* **Problem set**
A – From the column on AI and intellectual property, copy word for word the part that opens with the words containing "The immediate legal" and closes with "to scholarly inquiry.".
B – In the column on AI and intellectual property, whom did the Times reporters approach for comment on the story?
C – Decide whether each statement agrees with the column on AI and intellectual property. Answer yes or no for each, and quote the words from the column that decide it.
(i) OpenAI released ChatGPT-3 on November 30th 2022.
(ii) Preston said the minor characters in his book were described on Wikipedia.
(iii) The column says book reviewers pay for copies of the books they review.

* **Page extract**

▬▬▬▬▬▬▬▬▬▬

A Writer Helps Draw an Intellectual Property Line for AI
With OpenAI’s release of ChatGPT-3 on November 30th 2022, it very quickly became clear to people that the innocent-sounding Large Language Models (LLMs) had crossed a historic threshold when it came to the intelligence exhibited by Artificial Intelligence. Many were seeing, for the first time, a computer responding to their questions and prompts with well informed and well-formed prose that, apart from the occasional “hallucination,” spoke directly to what was asked or prompted.
The immediate legal question was whether the resulting text, while certainly exhibiting intellectual properties, constituted the sort of intellectual property that the law was intended to encourage and protect. In previous columns for this magazine, I have shared the quick decisions of scholarly publishers and the U.S. Copyright Office to exclude work produced by AI from having any claim on authorship (here and here). And I continue to see the good sense of this, at least as a starting point, while we learn more about how AI can contribute to scholarly inquiry.
In this column, I want to share what I find to be an instance of the needed clarity when it comes to drawing a legal line around LLMs. On September 20th, the New York Times reported that the Authors Guild, representing the authors John Grisham, Jonathan Franzen, Elin Hilderbrand and others, filed a lawsuit against OpenAI’s infringement of these authors’ intellectual property. As a result of ingesting their books, the suit holds, ChatGPT is capable of producing “derivative works” that will harm the market for these books. I’m sure that the Writers Union of Canada is attending closely to this case. Such a suit can, indeed, help distill the intellectual property issues, if somewhat inadvertently in this case.
In reporting on the story in the Times, Alexandra Alter and Elizabeth A. Harris turn to the novelist Douglas Preston, former president of the Authors Guild, for comment. Preston was frankly stunned by how ChatGPT could comment on the role of even his book’s minor characters, which he pointed out were not described in book reviews or Wikipedia. “That’s when I looked at this and said, ‘My God, ChatGPT has read my books, how many of my books has it read?’” Preston said. “It knew everything, and that’s when I got a bad feeling.” Now, as someone who has been called out for only reading the book reviews, as well as, on other occasions, for knowing even less than that when I’ve actually read the book in question, I can imagine Preston’s shock (if not envy, in my case).
Yet at the same time sharing this candid response to ChatGPT clears the air. He manages to illustrate exactly how it is that ChatGPT’s mastery of his and other novelists’ work is not an infringement of intellectual property rights. In the first instance, Large Language Models generate rather than regurgitate. They do not plagiarize others’ work nor themselves, for that matter. But more importantly, what Preston relays about his ChatGPT conversation pretty much reflects a literary economy in which authors, of Preston’s ilk, have long thrived. After all, book reviewers do not pay for copies of the books they review. Their reviews are critical to sales of the book (in the spirit of “any review is a good review”), even as many of us subscribe to book review outlets and are inspired, on occasion to purchase books. And to have a source available to you, whether a reviewer, teacher, librarian, friend, or an LLM, who or that knows everything about a book, can hardly harm a book’s market. Just the opposite.

▬▬▬▬▬▬▬▬▬▬

* **Data listing**
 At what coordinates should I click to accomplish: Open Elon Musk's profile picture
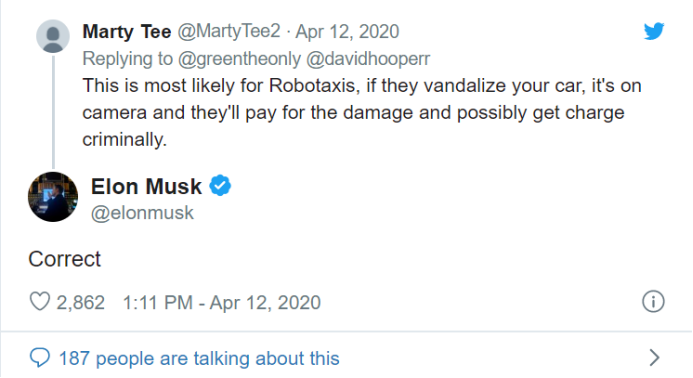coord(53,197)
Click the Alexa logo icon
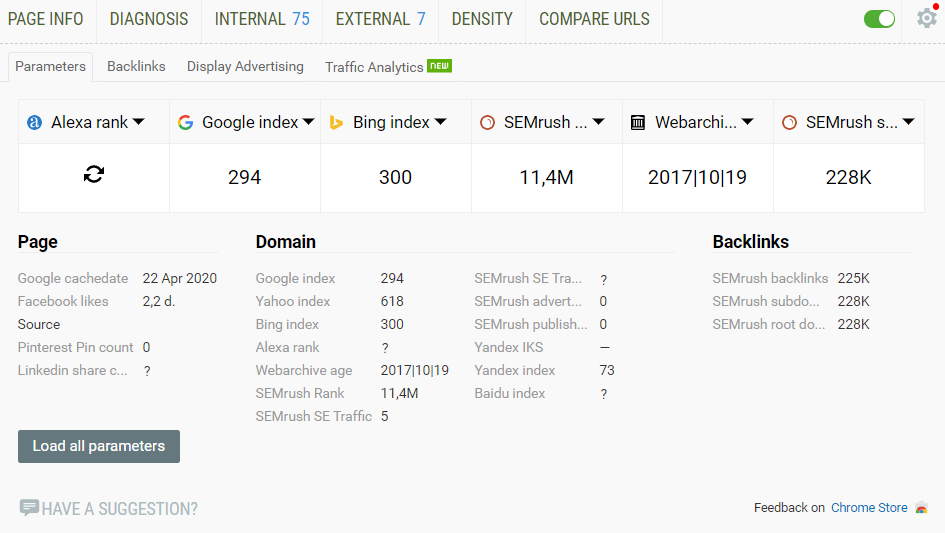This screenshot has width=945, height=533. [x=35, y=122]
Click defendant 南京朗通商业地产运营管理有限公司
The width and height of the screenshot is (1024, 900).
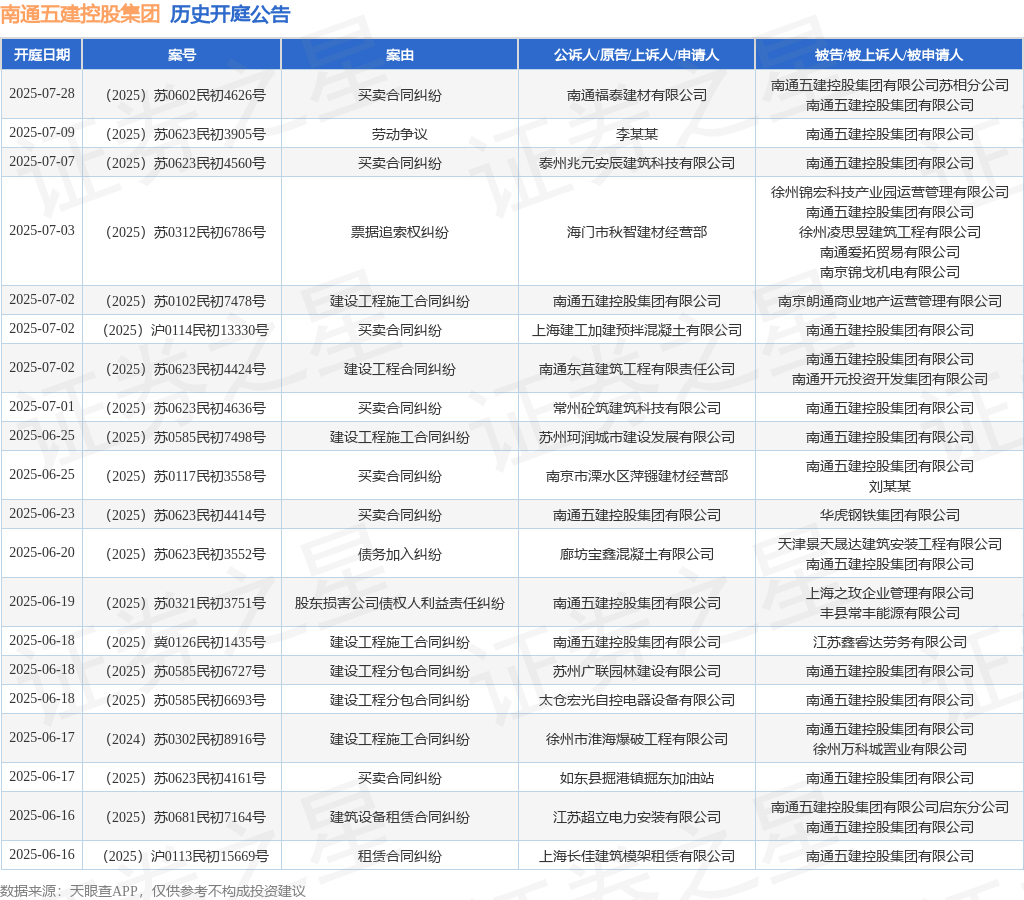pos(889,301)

▬▬▬▬▬▬▬▬▬▬

* **Responses per task**
A –
The immediate legal question was whether the resulting text, while certainly exhibiting intellectual properties, constituted the sort of intellectual property that the law was intended to encourage and protect. In previous columns for this magazine, I have shared the quick decisions of scholarly publishers and the U.S. Copyright Office to exclude work produced by AI from having any claim on authorship (here and here). And I continue to see the good sense of this, at least as a starting point, while we learn more about how AI can contribute to scholarly inquiry.

B – They turned to the novelist Douglas Preston, former president of the Authors Guild.

C –
(i) Yes: "With OpenAI’s release of ChatGPT-3 on November 30th 2022"
(ii) No: "which he pointed out were not described in book reviews or Wikipedia"
(iii) No: "book reviewers do not pay for copies of the books they review"